- Court: Court of Appeal of New Zealand
- Full case name: Howden v Ministry of Transport
- Decided: 20 November 1987
- Citation: CA195/87 [1987] NZCA 113; [1987] 2 NZLR 747; (1987) 2 CRNZ 417
- Transcript: Court of Appeal judgment

Court membership
- Judges sitting: Cooke P, Somers J, Bisson J, Chilwell

Keywords
- trespass

= Howden v Ministry of Transport =

Howden v Ministry of Transport CA195/87 [1987] NZCA 113; [1987] 2 NZLR 747; (1987) 2 CRNZ 417 is a cited case in New Zealand regarding trespass and the defence of implied licence to enter a property

==Background==
Howden, one early Sunday morning, was driving home to his parents house in Mosgiel. Unbeknown to him, a MOT traffic officer was following him with the intent to do a random stop on him.

However, before the traffic officer could pull him over, he had reached his destination, and had pulled up his parents driveway and entered the house. The traffic officer then parked his car up the driveway and proceeded to talk to Howden.

Howden was then asked to sit in the patrol car whilst his driving licence details were checked. The officer then parked his car on the Road (a public place), where Howden admitted he had consumed alcohol.

As a result of this statement, he was ordered to perform a breath test, which he failed.

He was charged and later convicted of the offence of driving under the influence of alcohol, being fined $250 and disqualified from driving for 6 months.

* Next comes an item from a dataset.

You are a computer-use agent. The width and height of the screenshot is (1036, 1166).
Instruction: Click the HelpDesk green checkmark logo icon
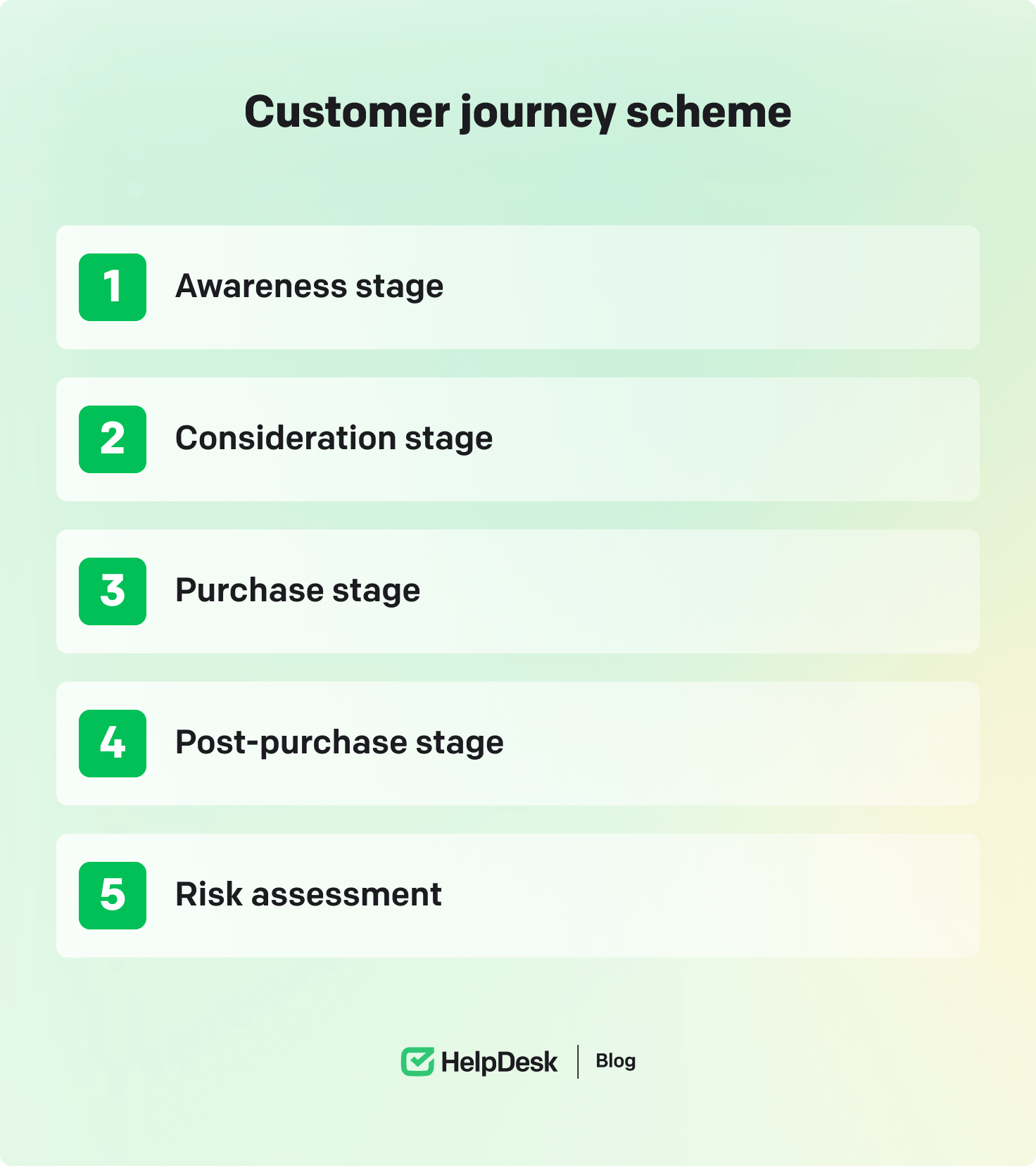point(417,1062)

Howden subsequently appealed the conviction unsuccessfully to the District Court, on the basis that the breath test was illegally obtained as a result of the traffic officer trespassing, and appealed this time to the High Court.

==Held==
The court held that although a person has an implied licence to enter a property, this licence can only be actioned in a reasonable manner. Entering a property at 1:30am, most people would find an unreasonable hour. That meant that the Traffic officer was trespassing at the time, making the breath test illegal, resulting in the court overturning the conviction.

Footnote: As a result of this court case, the government soon changed the law to make such situations legal.